▶ [EXERCISE]: Render these lines as a JSON list of strings, one string per line, omitting blank lines.

▶ [SUPPLIED ENTRIES]:
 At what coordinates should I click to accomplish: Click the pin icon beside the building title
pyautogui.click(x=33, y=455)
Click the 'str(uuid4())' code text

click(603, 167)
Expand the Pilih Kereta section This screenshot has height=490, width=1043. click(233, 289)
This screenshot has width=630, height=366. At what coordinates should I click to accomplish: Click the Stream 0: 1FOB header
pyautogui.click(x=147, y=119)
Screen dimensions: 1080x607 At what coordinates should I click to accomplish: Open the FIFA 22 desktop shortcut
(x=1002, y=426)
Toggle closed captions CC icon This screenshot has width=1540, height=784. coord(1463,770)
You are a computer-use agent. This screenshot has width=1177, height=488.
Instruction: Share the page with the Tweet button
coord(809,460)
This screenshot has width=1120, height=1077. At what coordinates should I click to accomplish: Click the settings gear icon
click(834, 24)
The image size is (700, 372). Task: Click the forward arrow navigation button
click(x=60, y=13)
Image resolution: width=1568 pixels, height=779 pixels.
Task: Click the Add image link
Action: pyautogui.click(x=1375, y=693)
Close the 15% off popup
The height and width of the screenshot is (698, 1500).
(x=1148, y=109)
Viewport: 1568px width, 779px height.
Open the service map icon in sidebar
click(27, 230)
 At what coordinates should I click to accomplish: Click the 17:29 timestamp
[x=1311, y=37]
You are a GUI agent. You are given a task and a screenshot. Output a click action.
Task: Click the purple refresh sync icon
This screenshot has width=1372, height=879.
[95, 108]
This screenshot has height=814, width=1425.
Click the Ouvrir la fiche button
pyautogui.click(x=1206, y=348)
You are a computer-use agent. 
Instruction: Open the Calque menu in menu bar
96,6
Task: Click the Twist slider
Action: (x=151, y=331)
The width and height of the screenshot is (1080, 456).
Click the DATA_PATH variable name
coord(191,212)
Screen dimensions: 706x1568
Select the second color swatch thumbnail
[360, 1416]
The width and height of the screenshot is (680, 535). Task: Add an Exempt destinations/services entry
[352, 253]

▶ [SOLUTION FOR THIS PROBLEM]:
[
  " At what coordinates should I click to accomplish: Click the pin icon beside the building title",
  "pyautogui.click(x=33, y=455)",
  "Click the 'str(uuid4())' code text",
  "click(603, 167)",
  "Expand the Pilih Kereta section This screenshot has height=490, width=1043. click(233, 289)",
  "This screenshot has width=630, height=366. At what coordinates should I click to accomplish: Click the Stream 0: 1FOB header",
  "pyautogui.click(x=147, y=119)",
  "Screen dimensions: 1080x607 At what coordinates should I click to accomplish: Open the FIFA 22 desktop shortcut",
  "(x=1002, y=426)",
  "Toggle closed captions CC icon This screenshot has width=1540, height=784. coord(1463,770)",
  "You are a computer-use agent. This screenshot has width=1177, height=488.",
  "Instruction: Share the page with the Tweet button",
  "coord(809,460)",
  "This screenshot has width=1120, height=1077. At what coordinates should I click to accomplish: Click the settings gear icon",
  "click(834, 24)",
  "The image size is (700, 372). Task: Click the forward arrow navigation button",
  "click(x=60, y=13)",
  "Image resolution: width=1568 pixels, height=779 pixels.",
  "Task: Click the Add image link",
  "Action: pyautogui.click(x=1375, y=693)",
  "Close the 15% off popup",
  "The height and width of the screenshot is (698, 1500).",
  "(x=1148, y=109)",
  "Viewport: 1568px width, 779px height.",
  "Open the service map icon in sidebar",
  "click(27, 230)",
  " At what coordinates should I click to accomplish: Click the 17:29 timestamp",
  "[x=1311, y=37]",
  "You are a GUI agent. You are given a task and a screenshot. Output a click action.",
  "Task: Click the purple refresh sync icon",
  "This screenshot has width=1372, height=879.",
  "[95, 108]",
  "This screenshot has height=814, width=1425.",
  "Click the Ouvrir la fiche button",
  "pyautogui.click(x=1206, y=348)",
  "You are a computer-use agent. ",
  "Instruction: Open the Calque menu in menu bar",
  "96,6",
  "Task: Click the Twist slider",
  "Action: (x=151, y=331)",
  "The width and height of the screenshot is (1080, 456).",
  "Click the DATA_PATH variable name",
  "coord(191,212)",
  "Screen dimensions: 706x1568",
  "Select the second color swatch thumbnail",
  "[360, 1416]",
  "The width and height of the screenshot is (680, 535). Task: Add an Exempt destinations/services entry",
  "[352, 253]"
]